TASK ITEM
From the records below, output exactly the lines running from the line containing "Instruction: Click the Open button" through the line containing "Given: Expand collapsed", and no others.

===== RECORDS SUPPLIED

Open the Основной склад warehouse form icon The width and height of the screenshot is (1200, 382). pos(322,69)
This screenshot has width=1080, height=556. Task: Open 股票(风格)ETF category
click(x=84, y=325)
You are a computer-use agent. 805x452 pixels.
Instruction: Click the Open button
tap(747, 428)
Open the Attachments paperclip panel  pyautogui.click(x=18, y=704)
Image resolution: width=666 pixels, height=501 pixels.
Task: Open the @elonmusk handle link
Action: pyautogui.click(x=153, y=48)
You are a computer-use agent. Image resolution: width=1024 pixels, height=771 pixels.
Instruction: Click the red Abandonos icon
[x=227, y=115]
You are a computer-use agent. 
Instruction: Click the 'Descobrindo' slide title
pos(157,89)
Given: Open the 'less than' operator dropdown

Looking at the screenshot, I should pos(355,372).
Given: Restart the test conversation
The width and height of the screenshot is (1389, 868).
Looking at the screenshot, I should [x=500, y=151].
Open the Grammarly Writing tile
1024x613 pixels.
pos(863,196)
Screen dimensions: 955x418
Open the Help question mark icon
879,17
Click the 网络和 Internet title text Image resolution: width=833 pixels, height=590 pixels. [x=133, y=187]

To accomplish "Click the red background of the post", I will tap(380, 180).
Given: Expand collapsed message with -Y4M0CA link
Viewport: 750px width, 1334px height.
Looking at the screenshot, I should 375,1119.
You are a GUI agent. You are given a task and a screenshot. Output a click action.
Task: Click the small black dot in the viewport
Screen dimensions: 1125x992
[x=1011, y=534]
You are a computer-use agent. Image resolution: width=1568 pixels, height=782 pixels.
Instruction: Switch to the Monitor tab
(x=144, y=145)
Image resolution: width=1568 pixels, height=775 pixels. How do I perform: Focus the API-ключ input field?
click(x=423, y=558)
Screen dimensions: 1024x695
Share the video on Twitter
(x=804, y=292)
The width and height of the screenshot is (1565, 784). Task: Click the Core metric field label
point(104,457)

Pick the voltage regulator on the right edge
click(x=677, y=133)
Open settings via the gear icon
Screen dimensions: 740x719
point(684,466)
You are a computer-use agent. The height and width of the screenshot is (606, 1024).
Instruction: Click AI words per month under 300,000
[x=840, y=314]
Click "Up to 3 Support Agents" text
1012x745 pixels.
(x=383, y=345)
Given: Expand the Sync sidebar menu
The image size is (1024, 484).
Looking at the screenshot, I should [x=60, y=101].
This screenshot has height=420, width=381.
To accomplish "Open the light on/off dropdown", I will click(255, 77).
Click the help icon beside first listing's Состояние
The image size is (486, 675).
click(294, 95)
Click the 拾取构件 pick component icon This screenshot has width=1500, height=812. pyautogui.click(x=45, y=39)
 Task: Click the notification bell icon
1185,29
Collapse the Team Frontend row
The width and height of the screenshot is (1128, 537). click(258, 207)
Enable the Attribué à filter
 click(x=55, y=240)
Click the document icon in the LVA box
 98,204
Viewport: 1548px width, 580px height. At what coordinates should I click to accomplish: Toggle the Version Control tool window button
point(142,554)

==========

SOLUTION
Instruction: Click the Open button
tap(747, 428)
Open the Attachments paperclip panel  pyautogui.click(x=18, y=704)
Image resolution: width=666 pixels, height=501 pixels.
Task: Open the @elonmusk handle link
Action: pyautogui.click(x=153, y=48)
You are a computer-use agent. Image resolution: width=1024 pixels, height=771 pixels.
Instruction: Click the red Abandonos icon
[x=227, y=115]
You are a computer-use agent. 
Instruction: Click the 'Descobrindo' slide title
pos(157,89)
Given: Open the 'less than' operator dropdown

Looking at the screenshot, I should pos(355,372).
Given: Restart the test conversation
The width and height of the screenshot is (1389, 868).
Looking at the screenshot, I should [x=500, y=151].
Open the Grammarly Writing tile
1024x613 pixels.
pos(863,196)
Screen dimensions: 955x418
Open the Help question mark icon
879,17
Click the 网络和 Internet title text Image resolution: width=833 pixels, height=590 pixels. [x=133, y=187]

To accomplish "Click the red background of the post", I will tap(380, 180).
Given: Expand collapsed message with -Y4M0CA link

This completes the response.